La mise en œuvre de béton procure avant tout des opportunités lorsque le mode de construction est intégré dans la globalité des mesures d’aménagement du territoire. À titre d’exemple, le béton pourrait être utilisé en combinaison avec du bois ou d’autres matériaux durables pour créer des ouvrages hybrides, à la fois écologiques et esthétiques.
Approches interdisciplinaires et collaboration
Les experts soulignent tous deux l’importance des approches interdisciplinaires et de la collaboration entre acteurs publics, représentants de la société civile et intervenants privés. Pour Joris Van Wezemael, des procédures intégrées et parallèles sont un moyen de relever plus efficacement les défis de l’aménagement du territoire. La technologie, par exemple via le perfectionnement des plates-formes SIG, pourrait favoriser la cohérence et faciliter la simulation et la visualisation de variantes spatio-typologiques grâce à l’IA générative.
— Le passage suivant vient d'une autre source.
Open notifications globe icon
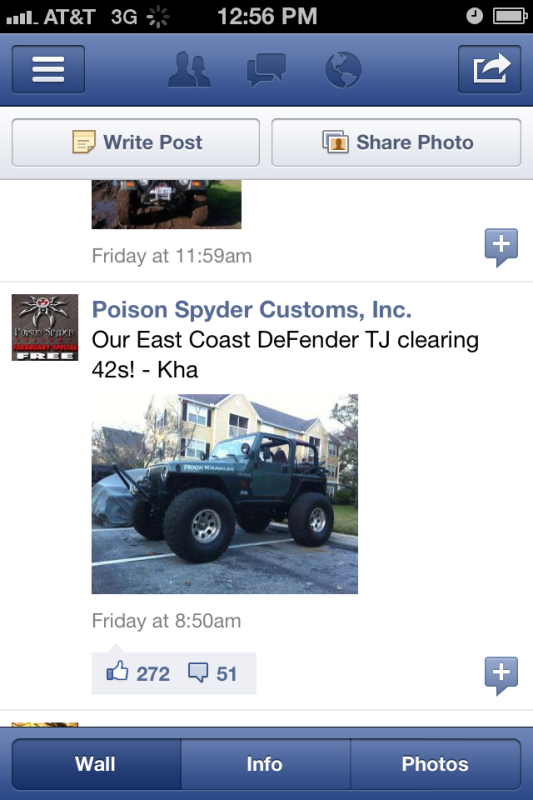 [x=343, y=69]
Damian Jerjen, directeur d’EspaceSuisse et Professor of Practice à l’EPF de Zurich, insiste sur la nécessité d’une bonne planification et d’une participation précoce de tous les acteurs concernés. Il souligne que les communes qui s’engagent activement dans leur développement et mènent une politique active dans le domaine foncier et en matière de logement sont les mieux préparées. Damian Jerjen voit également un grand potentiel dans la densification des zones urbaines et relève que les zones à bâtir existantes offrent suffisamment de place pour accueillir plus de 10 millions d’habitants. Ce potentiel doit être utilisé de manière qualitative.